A política econômica para um eventual quarto mandato do presidente Luiz Inácio Lula da Silva gera questionamentos no mercado e no empresariado. Nos bastidores, teses de interlocutores disputam espaço entre a ampliação de investimentos e a necessidade de contenção do endividamento público.
A falta de clareza sobre os rumos do petista, caso seja reeleito, é grande. Contudo, auxiliares do presidente sinalizam que ele deseja deixar um legado, focando em investimentos significativos, como em minerais críticos e transição energética, e na universalização da educação em tempo integral. Outra corrente de interlocutores aponta preocupação com o crescimento da dívida pública e busca por uma estratégia para melhorar a trajetória fiscal.
Há uma ala no governo que defende um sinal mais forte de contenção fiscal no primeiro ano do próximo governo para reduzir a pressão do mercado financeiro.
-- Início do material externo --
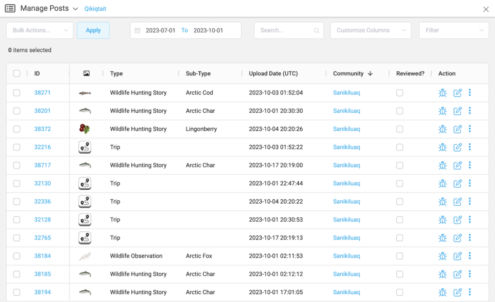This screenshot has height=302, width=495.
Task: Click the Manage Posts list icon
Action: coord(10,9)
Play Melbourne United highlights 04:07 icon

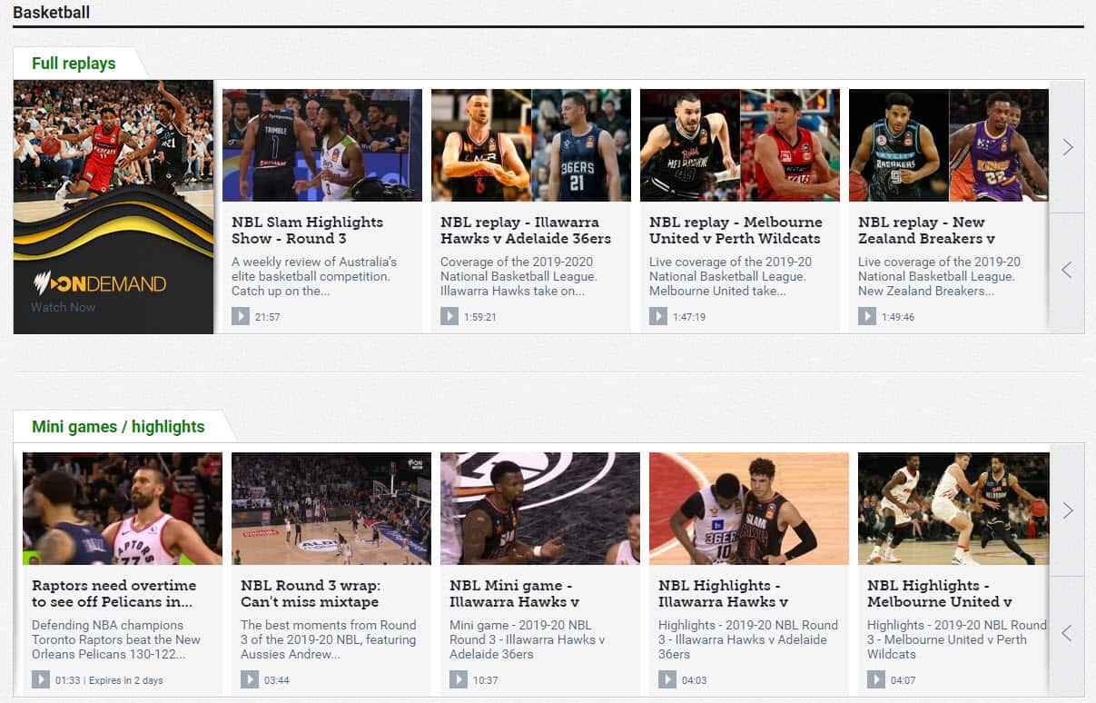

O projeto de LDO para 2027 indica crescimento menor de despesas totais, de 1% acima da inflação, mas esse dado é reflexo de regras de precatórios. Defensores da austeridade sugerem redução do limite do teto e revisão de programas sociais, como o BPC, para diminuir a pressão sobre os gastos livres do governo.
Outras fontes avaliam que a trajetória delineada no PLDO é suficiente para um cenário fiscal de médio prazo. Independentemente do caminho, a gestão lulista manterá a lógica de um Estado indutor, articulando o processo econômico por meio de gastos públicos e medidas regulatórias. Ajustes futuros devem incluir propostas de revisão de gastos sociais e tributação sobre os mais ricos.